Make background garbage collection cascading #44058

caesarxuchao · 2017-04-04T21:16:43Z

Fix #44046, fix #47843 where user reported that the garbage collector didn't delete pods when a deployment was deleted with PropagationPolicy=Background.

The cause is that when propagating background garbage collection request, the garbage collector deletes dependents with DeleteOptions.PropagationPolicy=nil, which means the default GC policy of a resource (defined by its REST strategy) and the existing GC-related finalizers will decide how the delete request is propagated further. Unfortunately, the default GC policy for RS is orphaning, so the pods are behind when a deployment is deleted.

This PR changes the garbage collector to delete dependents with DeleteOptions.PropagationPolicy=Background when the owner is deleted in background. This means the dependent's existing GC finalizers will be overridden, making orphaning less flexible (see this made-up case). I think sacrificing the flexibility of orphaning is worthwhile, because making the behavior of background garbage collection matching users' expectation is more important.

cc @lavalamp @Kargakis @krmayankk @enisoc

The garbage collector now cascades deletion properly when deleting an object with propagationPolicy="background". This resolves issue [#44046](https://github.com/kubernetes/kubernetes/issues/44046), so that when a deployment is deleted with propagationPolicy="background", the garbage collector ensures dependent pods are deleted as well.

k8s-reviewable · 2017-04-04T21:17:49Z

This change is

lavalamp · 2017-04-05T18:06:44Z

Isn't the problem that deployments should make replica sets which set a policy which isn't orphan?

Making the GC choose background seems wrong, it means the setting a user may or may not have added to the object in question won't apply, right?

caesarxuchao · 2017-04-08T00:42:59Z

How about letting deployment controller creates replicaset with finalizer set to "foregroundDeletion"?

But it only fixes the deployment->rs->pods chains. If a user creates a dependency chain that include a rs (or any other controller type) as a link, the background deletion won't be cascading. I think it's against user's intuition if the deletion is cascading only when the user explicitly sets the finalizer of the rs to "foregroundDeletion".

0xmichalis · 2017-04-25T19:32:50Z

Making the deployment controller set the policy for replicasets makes sense and could be easily factored out if we ever come up with something better. CronJobs will also need the fix. I don't have a good solution for handling this holistically but let's not make perfect the enemy of the good for now.

caesarxuchao · 2017-04-25T19:58:58Z

Ok. I can send a PR, or if @Kargakis @krmayankk are interested to do that? Should be a small change.

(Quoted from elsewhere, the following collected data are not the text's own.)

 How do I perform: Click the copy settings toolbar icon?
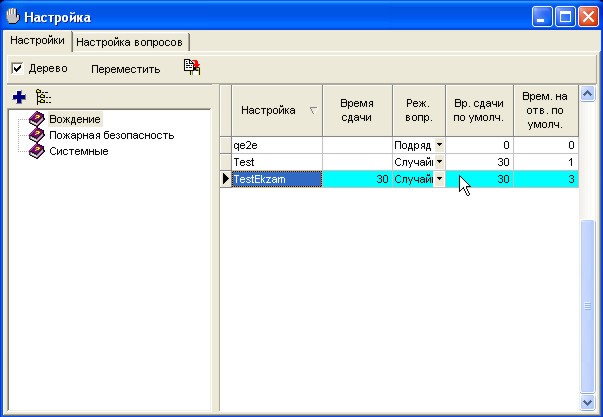191,67
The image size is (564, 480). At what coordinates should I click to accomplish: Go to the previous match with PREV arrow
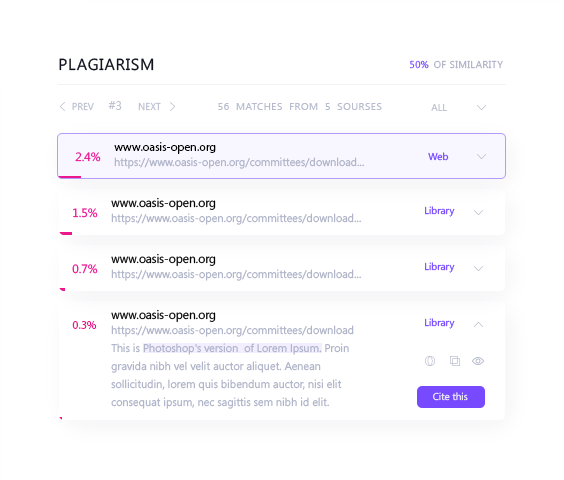(77, 107)
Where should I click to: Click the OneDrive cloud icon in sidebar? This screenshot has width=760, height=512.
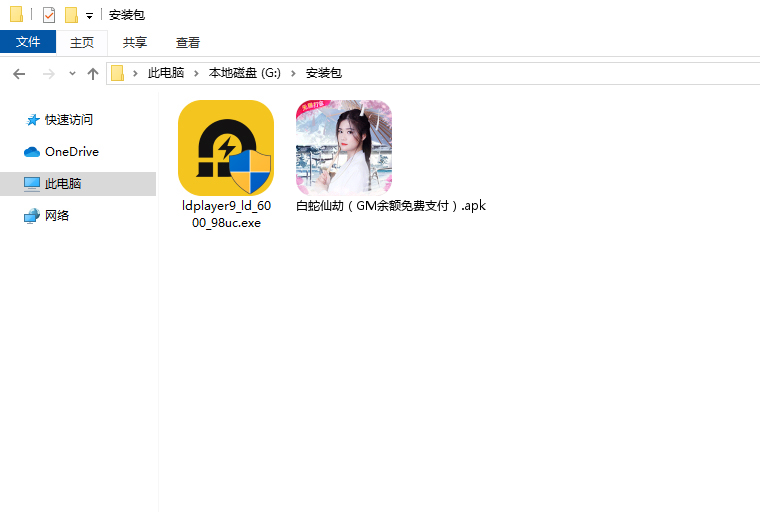[32, 152]
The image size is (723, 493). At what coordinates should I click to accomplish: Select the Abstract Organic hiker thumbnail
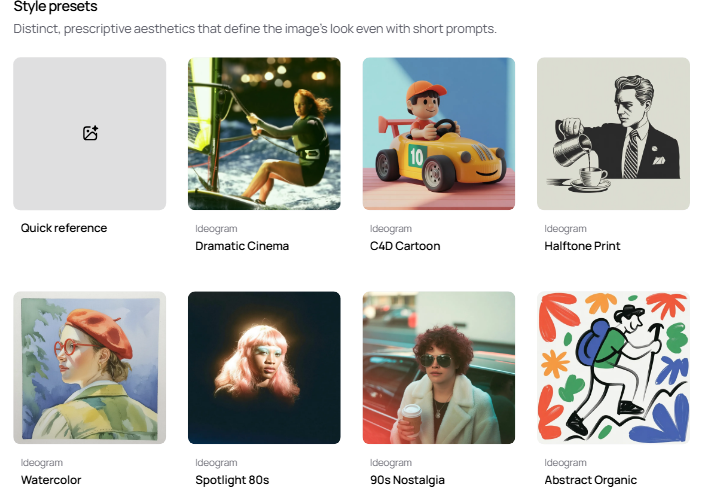click(613, 368)
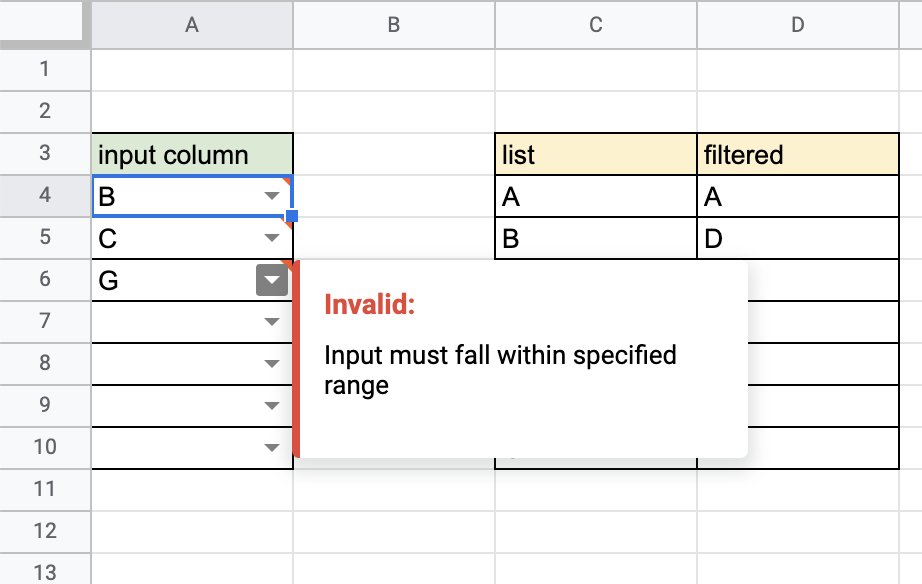Screen dimensions: 922x584
Task: Select column D header
Action: 798,25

krmayankk · 2017-04-26T16:12:01Z

I haven't follows the thread but seems like a easy fix . I am assuming it only needs to be done for deployment creating replica sets I will send out a pr Mayank

On Tue, Apr 25, 2017 at 12:59 PM Chao Xu ***@***.***> wrote: Ok. I can send a PR, or if @Kargakis <https://github.com/kargakis> @krmayankk <https://github.com/krmayankk> are interested to do that? Should be a small change. — You are receiving this because you were mentioned. Reply to this email directly, view it on GitHub <#44058 (comment)>, or mute the thread <https://github.com/notifications/unsubscribe-auth/AP4-NFV2k74TN7dMD1ZA8Mw4-MrEBNbFks5rzlChgaJpZM4MzcZ1> .

-- -Mayank

caesarxuchao · 2017-04-26T16:55:11Z

@krmayankk we need to set the Replicaset.ObjectMeta.Finalizer to DeletingDependents when deployment create the replicaset. Also we need to update the gc test you wrote for deployment to verify that the pods are deleted. Thanks for helping.

krmayankk · 2017-04-27T07:06:12Z

@caesarxuchao you mean Replicaset.ObjectMeta.Finalizer to foregroundDeletion ?
It seems this will happen here https://github.com/kubernetes/kubernetes/blob/master/pkg/controller/deployment/deployment_controller.go#L198 Also do we need to change the garbagecollector code to say delete with foreground policy ?

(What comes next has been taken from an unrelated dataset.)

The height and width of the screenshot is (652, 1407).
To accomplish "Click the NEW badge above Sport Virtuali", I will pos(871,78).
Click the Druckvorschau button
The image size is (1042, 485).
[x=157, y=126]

0xmichalis · 2017-04-27T08:19:10Z

@krmayankk that's a resource handler, you probably want to set it in a different place. I think the ideal one is in AdoptReplicaSets but the update needs to be atomic and I am not sure we can combine two different patches into a single call (the other one updates the owner refs of the RS). We should consider switching away from Patch to an Update with retries on conflicts so we can facilitate both updates (owner refs, finalizer) into one call.

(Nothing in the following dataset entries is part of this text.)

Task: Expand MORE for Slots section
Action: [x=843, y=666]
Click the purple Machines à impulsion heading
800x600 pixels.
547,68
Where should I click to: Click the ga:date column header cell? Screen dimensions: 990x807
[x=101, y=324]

0xmichalis · 2017-04-27T08:19:57Z

cc: @enisoc who was on the code recently. Any thoughts on the above?

caesarxuchao · 2017-04-27T16:33:21Z

@Kargakis i think it should be done both when "add" and "adopt" replicasets.

Also it should be possible to patch the objectMeta.ownerRef and objectMeta.Finalizers at the same time.

0xmichalis · 2017-04-27T16:40:18Z

@Kargakis i think it should be done both when "add" and "adopt" replicasets.

The only logic that needs to exist in the resource handlers should be about requeueing the resource and nothing more. Adding the finalizer during adoption, when we create an RS, or when we find one that doesn't have them here should be enough.

Also it should be possible to patch the objectMeta.ownerRef and objectMeta.Finalizers at the same time.

If we can combine both then that's great.

caesarxuchao · 2017-04-27T16:56:40Z

Adding the finalizer during adoption, when we create an RS,

That's what i meant. I should had used the word "create" instead of "add" in my previous comment. @krmayankk sorry i didn't look at the link you pasted closely when i typed my last comment. As @Kargakis said, it's the resource handler and we shouldn't change the code there.

when we find one that doesn't have them

I disagree this part. User should be able to manually remove the finalizer, because the user might want to keep the pods alive when the deployment is deleted. The deployment controller shouldn't add the finalizer back. But this also means replicasets created by a deployment before 1.7 will continue to suffer #44046.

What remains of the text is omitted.